How is the global shipping sector planning to decarbonize?
World leaders gathered for the United Nations climate change conference to set new commitments for positive change and reiterate everyone’s unquestionable need to act now.
The conference is known as the COP26; a global United Nations summit about climate change and how countries are going to tackle it. Patricia Espinosa, the Executive Secretary of UN Climate Change said “Clearly, we are in a climate emergency” as the world is moving towards a 2.7 degree Celsius rise in temperature. Which will have major implications for the environment.
“Humanity has long since run down the clock on climate change. It's one minute to midnight on that Doomsday clock and we need to act now”.
UK Prime Minister Boris JohnsonParties attending the conference included the G20. This is twenty of the world’s largest economies, responsible for around 80% of world trade and associated Greenhouse Gas/GHG carbon dioxide emissions. This gas is the main cause of climate change leading to warmer temperatures and environmental disasters such as floods, heatwaves and storms and is produced by burning fossil fuels.
Whilst sea freight accounts for only 3% of total global CO2e, it is still something to be tackled. Approx. 70,000 ships generating around 300 million tons fuel every year. Some predictions set for 2050 show the global logistics sector as one of the top three contributors to worldwide GHG emissions.
So how do we decarbonise world trade?
The path to net zero for ocean shipping, which accounts for 80% of the transport of world trade, is on an arduous path. We’re talking about transforming one of the world’s largest industries.
The International Maritime Organisation (IMO) imposed mandatory measures to reduce air pollution from the sulphur dioxide emitted during international shipping, under its pollution prevention treaty (MARPOL) back in 2018. This made ocean vessel owners sit up and make changes in the form of using better fuels such as LNG (Liquid natural gas) or converting existing engines to include ‘scrubbers’, which clean the exhaust gases before being released in sea waters, or in slush waters onboard ships.
The next stage in the IMO’s road map to 50% reduction in GHGe starts in 2023. In perspective, this goal is going to require each ship in operation to reduce CO2 emissions per container, by an estimated 70-80%, compared to 2008.
The next step is calling for cargo ship owners to continuously invest in marine technologies to improve efficiency and identify new sources of low GHG fuels. We’re seeing plans for ships to run on the power of electricity, hydrogen fuel, hydro-powered and even solar panelled ships. This requires huge investment into new technology and although it is happening, how close we are to seeing this operational is a bit of an unknown.

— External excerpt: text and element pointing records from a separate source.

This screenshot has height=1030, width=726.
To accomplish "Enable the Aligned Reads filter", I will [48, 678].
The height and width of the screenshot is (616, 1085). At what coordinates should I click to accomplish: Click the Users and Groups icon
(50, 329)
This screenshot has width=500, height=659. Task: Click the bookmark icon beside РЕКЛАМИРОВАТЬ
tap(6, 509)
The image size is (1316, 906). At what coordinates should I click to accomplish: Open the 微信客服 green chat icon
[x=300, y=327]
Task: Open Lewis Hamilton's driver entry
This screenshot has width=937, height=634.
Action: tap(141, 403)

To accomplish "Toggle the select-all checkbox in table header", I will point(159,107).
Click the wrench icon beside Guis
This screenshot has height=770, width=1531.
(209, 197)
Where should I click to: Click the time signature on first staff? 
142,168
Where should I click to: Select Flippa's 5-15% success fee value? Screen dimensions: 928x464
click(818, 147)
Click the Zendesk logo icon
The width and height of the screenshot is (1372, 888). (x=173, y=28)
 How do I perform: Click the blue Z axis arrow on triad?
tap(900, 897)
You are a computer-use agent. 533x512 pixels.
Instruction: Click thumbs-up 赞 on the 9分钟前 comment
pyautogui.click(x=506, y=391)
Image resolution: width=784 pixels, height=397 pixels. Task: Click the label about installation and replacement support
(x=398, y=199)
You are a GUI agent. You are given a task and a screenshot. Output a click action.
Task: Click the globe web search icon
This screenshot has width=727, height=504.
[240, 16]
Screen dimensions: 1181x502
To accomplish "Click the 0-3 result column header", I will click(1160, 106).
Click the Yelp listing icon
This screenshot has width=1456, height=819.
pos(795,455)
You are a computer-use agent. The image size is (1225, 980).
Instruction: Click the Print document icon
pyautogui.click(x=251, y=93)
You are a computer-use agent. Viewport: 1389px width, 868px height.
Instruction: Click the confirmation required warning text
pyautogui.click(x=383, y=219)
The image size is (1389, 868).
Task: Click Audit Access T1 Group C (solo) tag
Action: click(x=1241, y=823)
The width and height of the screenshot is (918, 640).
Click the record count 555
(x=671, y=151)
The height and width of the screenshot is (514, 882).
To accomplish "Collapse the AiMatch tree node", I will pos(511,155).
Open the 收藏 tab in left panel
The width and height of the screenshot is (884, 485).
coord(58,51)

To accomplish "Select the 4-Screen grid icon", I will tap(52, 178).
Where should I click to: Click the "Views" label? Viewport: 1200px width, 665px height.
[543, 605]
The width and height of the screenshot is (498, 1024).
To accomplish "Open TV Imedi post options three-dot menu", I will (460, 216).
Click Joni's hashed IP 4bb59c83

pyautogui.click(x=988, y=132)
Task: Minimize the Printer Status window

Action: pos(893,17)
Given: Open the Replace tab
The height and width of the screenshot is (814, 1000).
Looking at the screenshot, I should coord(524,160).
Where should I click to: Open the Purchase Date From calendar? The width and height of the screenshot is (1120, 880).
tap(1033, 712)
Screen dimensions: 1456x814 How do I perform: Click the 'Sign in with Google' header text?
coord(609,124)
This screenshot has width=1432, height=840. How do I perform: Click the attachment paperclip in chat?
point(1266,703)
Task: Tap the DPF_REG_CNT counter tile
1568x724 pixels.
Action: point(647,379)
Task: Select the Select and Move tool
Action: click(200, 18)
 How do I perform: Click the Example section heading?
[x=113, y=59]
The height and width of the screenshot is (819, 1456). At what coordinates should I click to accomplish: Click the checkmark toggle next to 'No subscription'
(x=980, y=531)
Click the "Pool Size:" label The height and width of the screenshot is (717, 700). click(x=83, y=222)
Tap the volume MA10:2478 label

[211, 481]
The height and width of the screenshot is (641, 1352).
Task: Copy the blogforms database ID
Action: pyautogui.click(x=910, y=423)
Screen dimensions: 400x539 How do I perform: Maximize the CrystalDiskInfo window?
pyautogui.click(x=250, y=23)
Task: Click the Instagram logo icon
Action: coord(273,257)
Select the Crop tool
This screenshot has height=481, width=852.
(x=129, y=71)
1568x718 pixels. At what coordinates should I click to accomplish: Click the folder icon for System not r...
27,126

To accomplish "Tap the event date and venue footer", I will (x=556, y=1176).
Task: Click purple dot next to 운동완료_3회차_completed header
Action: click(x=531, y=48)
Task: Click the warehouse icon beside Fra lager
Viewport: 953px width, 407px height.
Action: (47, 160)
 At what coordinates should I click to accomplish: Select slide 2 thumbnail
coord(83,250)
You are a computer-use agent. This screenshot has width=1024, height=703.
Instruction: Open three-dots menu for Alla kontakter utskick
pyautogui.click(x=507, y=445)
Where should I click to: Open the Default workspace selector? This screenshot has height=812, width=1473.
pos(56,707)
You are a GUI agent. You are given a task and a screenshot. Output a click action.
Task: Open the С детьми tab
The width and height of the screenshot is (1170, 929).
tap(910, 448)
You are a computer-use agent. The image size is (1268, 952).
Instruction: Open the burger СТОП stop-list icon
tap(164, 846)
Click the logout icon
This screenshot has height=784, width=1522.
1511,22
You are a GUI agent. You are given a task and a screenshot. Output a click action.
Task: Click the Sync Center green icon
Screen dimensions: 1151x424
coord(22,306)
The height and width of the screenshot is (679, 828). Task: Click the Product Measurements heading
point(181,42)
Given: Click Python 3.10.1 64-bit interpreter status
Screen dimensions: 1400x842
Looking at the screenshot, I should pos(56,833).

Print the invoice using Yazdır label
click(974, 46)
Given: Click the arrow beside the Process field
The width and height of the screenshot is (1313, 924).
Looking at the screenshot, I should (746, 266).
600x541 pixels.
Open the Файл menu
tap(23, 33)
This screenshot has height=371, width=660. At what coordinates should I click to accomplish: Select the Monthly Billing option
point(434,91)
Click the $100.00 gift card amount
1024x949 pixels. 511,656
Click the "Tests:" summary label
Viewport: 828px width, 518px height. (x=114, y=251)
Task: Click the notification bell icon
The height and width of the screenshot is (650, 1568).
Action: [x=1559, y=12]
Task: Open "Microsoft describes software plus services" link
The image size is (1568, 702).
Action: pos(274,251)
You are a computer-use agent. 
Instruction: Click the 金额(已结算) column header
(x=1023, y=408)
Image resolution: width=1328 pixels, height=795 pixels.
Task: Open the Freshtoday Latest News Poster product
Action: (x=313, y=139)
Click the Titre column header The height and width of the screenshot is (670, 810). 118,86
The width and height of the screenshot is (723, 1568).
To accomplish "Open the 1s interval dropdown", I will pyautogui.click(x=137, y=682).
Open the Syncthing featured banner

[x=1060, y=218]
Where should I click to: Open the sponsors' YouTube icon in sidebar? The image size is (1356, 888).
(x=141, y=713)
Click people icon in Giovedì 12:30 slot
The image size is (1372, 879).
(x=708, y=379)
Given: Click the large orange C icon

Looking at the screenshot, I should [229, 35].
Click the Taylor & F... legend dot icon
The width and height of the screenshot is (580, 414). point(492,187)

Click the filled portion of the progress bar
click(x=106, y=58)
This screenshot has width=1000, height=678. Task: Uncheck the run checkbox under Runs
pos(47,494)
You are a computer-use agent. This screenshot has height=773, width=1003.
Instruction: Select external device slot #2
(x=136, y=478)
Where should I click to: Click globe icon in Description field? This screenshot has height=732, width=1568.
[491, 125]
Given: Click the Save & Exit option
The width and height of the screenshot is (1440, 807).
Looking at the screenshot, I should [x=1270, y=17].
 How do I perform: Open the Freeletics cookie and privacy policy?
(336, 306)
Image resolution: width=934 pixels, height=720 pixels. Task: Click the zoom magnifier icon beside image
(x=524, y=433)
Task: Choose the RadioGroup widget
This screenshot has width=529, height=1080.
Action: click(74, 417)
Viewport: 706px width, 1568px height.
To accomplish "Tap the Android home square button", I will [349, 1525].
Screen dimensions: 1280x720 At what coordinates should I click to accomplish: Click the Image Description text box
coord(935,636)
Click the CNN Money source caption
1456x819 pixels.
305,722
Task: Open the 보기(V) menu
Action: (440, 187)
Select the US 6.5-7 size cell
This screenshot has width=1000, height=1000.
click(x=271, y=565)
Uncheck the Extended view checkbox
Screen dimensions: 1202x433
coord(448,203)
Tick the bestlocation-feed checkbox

Google the Yara Birkeland. It is a battery powered container ship made by Norwegian company Yara, which requires no crew to operate it. It is set to make its maiden voyage by the end of the year.
We’re also seeing alternative fuels like Methanol as a sustainable way to power vessels. Research from company Alfa Laval, says CO2e can be cut by 95% using Methanol and when produced from renewable sources, it can achieve carbon neutrality.
In an article about decarbonisation, MSC said they have been working on moving from fossil-based LNG to bio-LNG or synthetic variants. But the road is long. There’s nearly 100,000 vessels in operation and they all need to decarbonise.
The Mærsk Mc-Kinney Møller Center for Zero Carbon Shipping is working to gather the ways in which decarbonizing can be achieved and chart a course for stakeholders to achieve it. In a recent report, they say a big challenge right now is the cost of greener fuel. The gap between them and what’s used now being quite big, and when you think about the fact that fuel is around 35% of a vessel owners outlay annually, it’s significant.
The decarbonization of the shipping industry is not a matter of if it will happen, but how it will happen, and how costly it will be.
“This is the challenge of our collective lifetimes, an existential threat to human existence as we know it and every day we delay the cost of inaction increases.”